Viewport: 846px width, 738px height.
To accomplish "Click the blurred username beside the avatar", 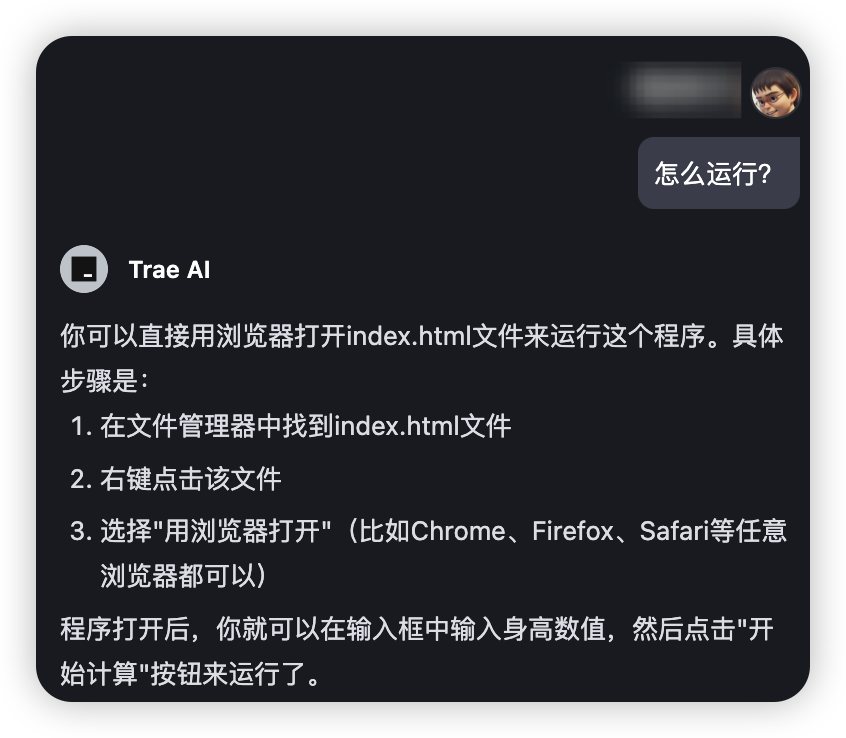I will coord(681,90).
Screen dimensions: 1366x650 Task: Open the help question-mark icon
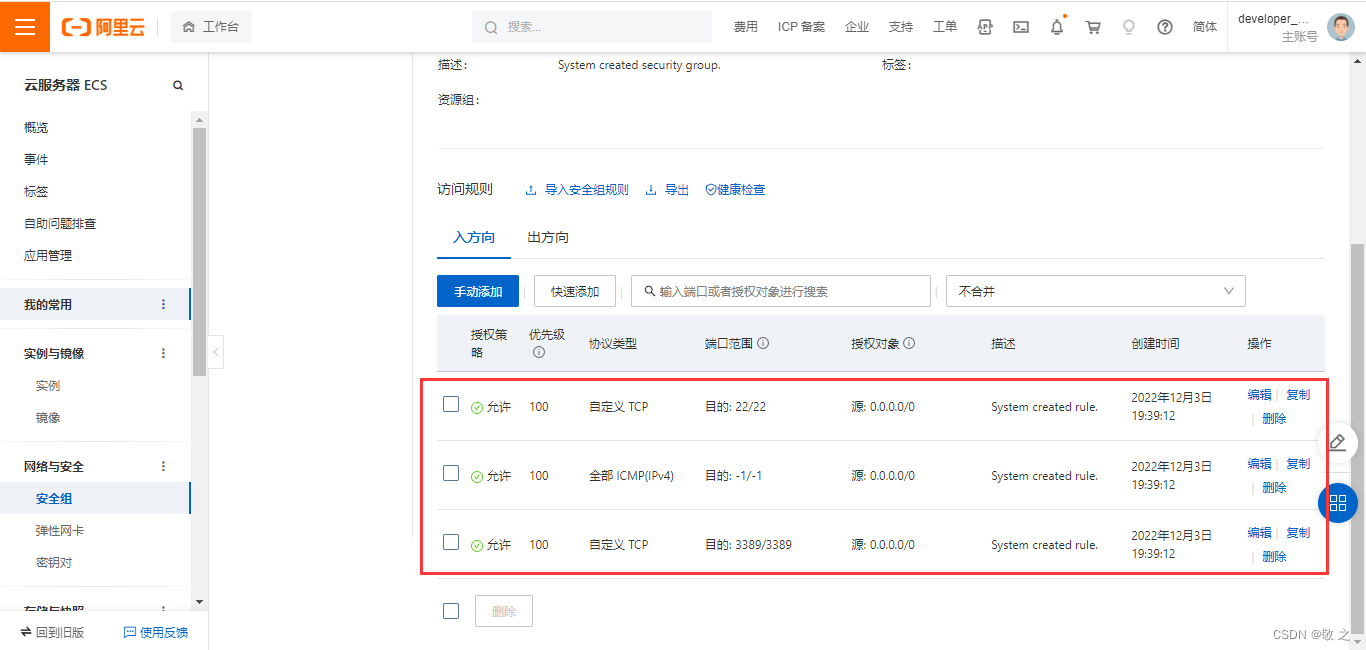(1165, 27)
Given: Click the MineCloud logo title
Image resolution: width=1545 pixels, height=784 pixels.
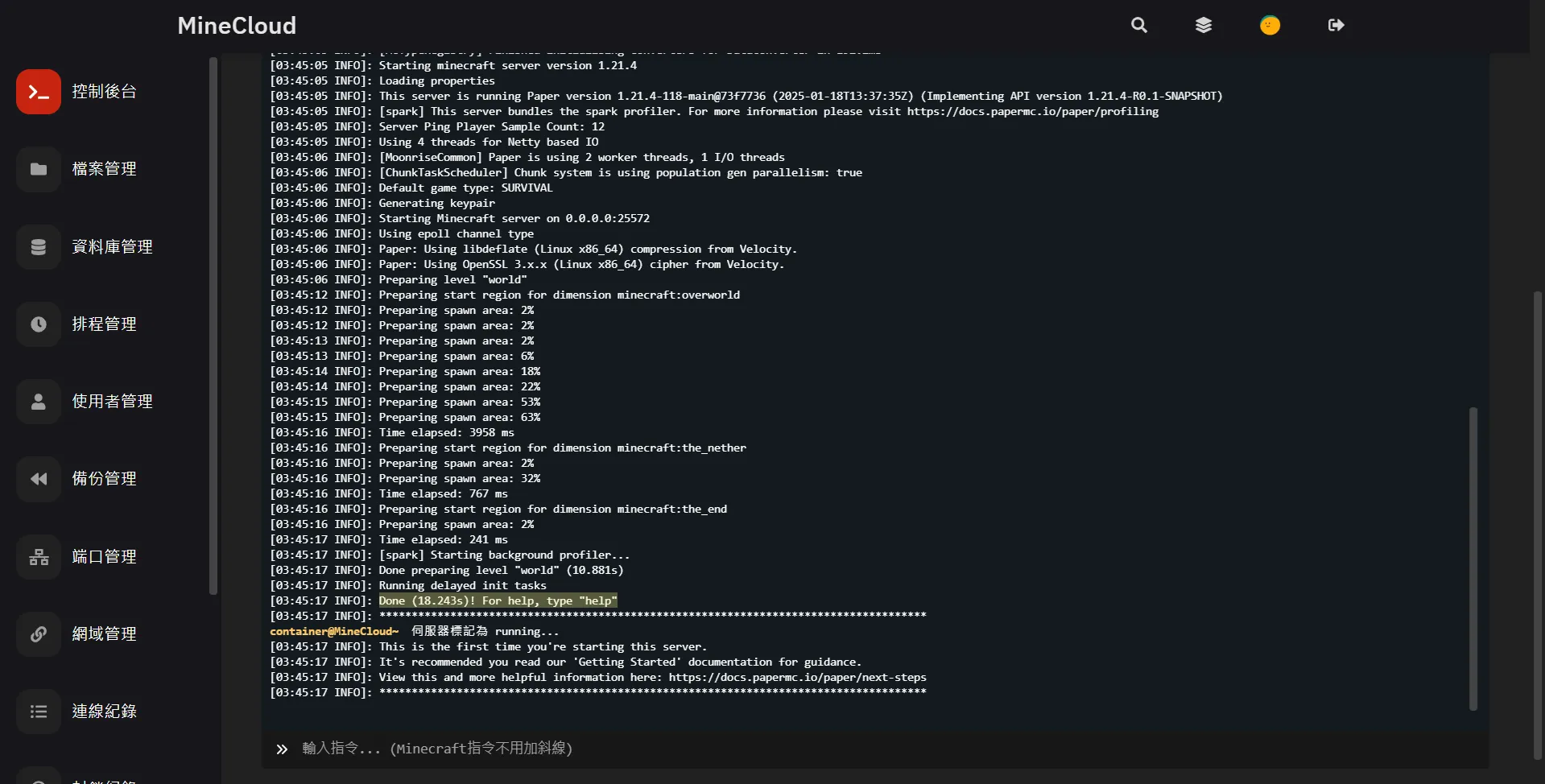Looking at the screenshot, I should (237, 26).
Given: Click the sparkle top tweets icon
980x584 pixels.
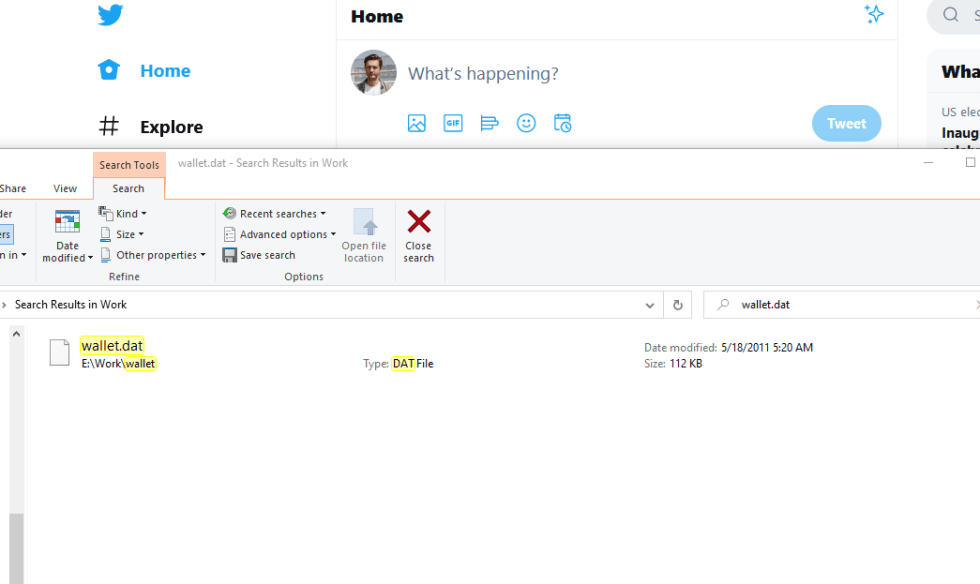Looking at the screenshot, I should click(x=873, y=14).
◇ ◇ ◇ ◇ ◇
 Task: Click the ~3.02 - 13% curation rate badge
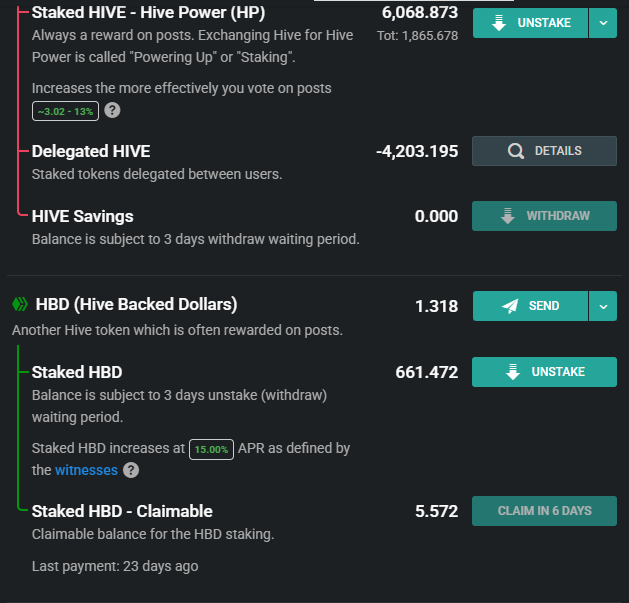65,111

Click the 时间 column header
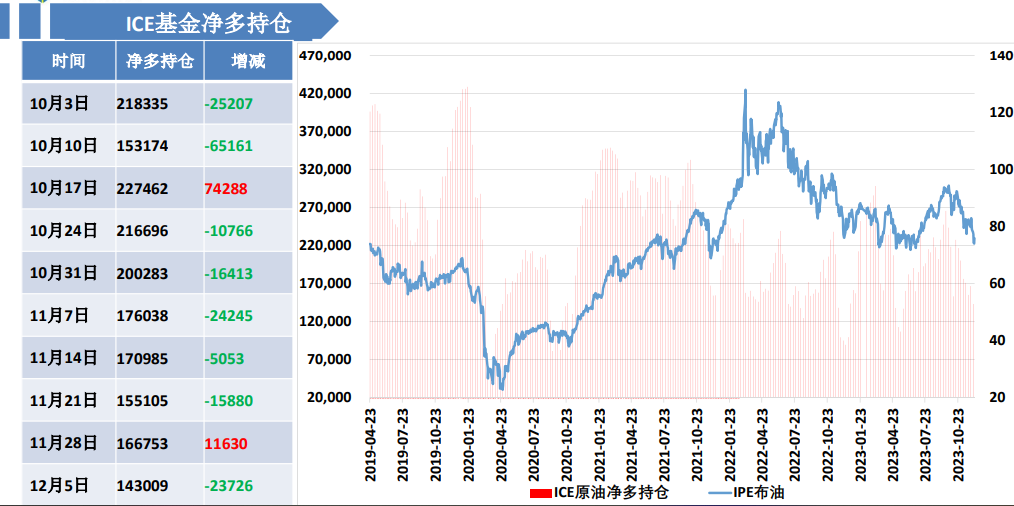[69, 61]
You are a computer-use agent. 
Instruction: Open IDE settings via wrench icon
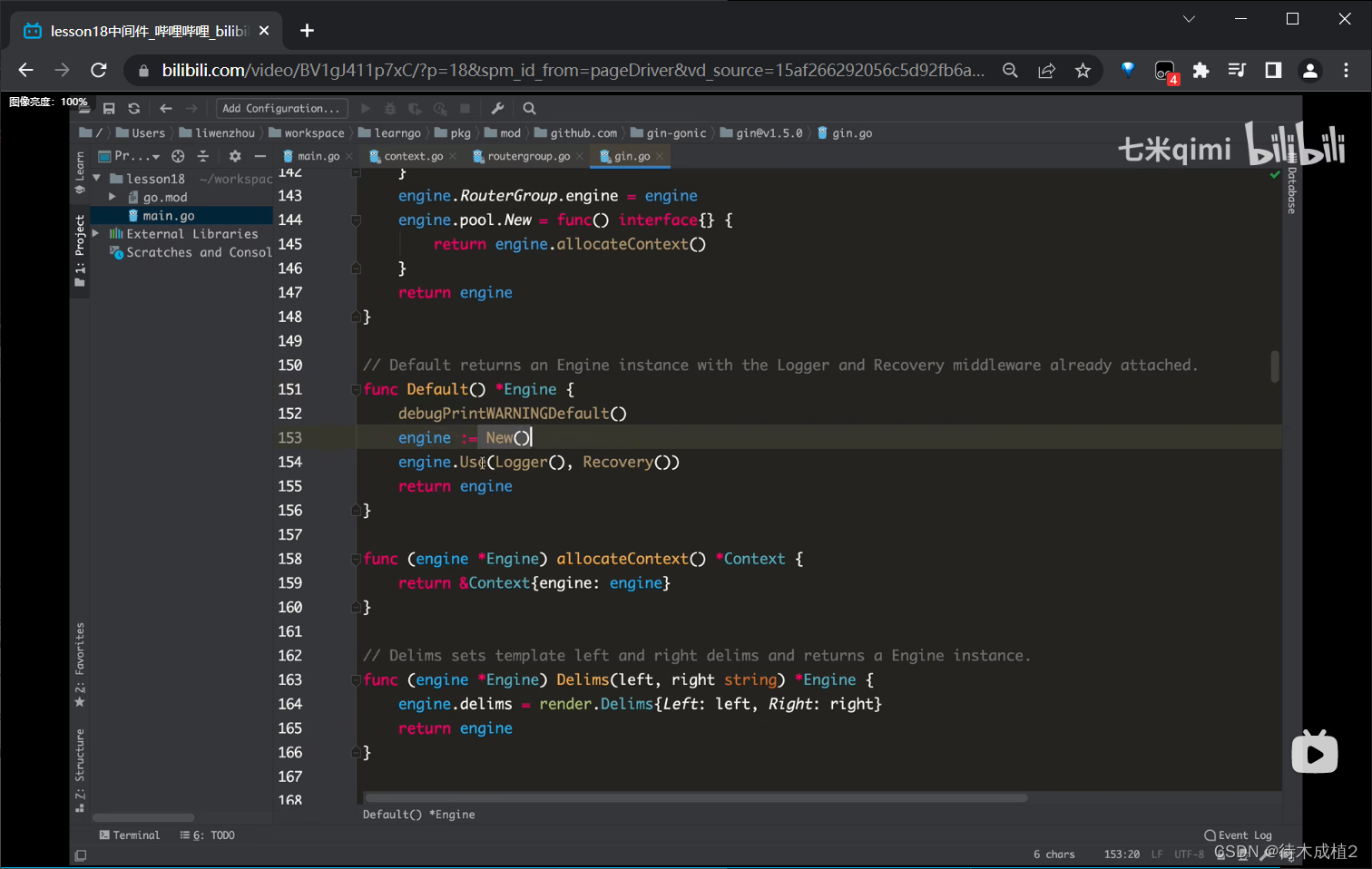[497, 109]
◇ ◇ ◇ ◇ ◇
Problem requirements –
Copy each line from the data above that includes "Given".

Reply –
Given: Click the MineCloud logo title
Given: Click the sparkle top tweets icon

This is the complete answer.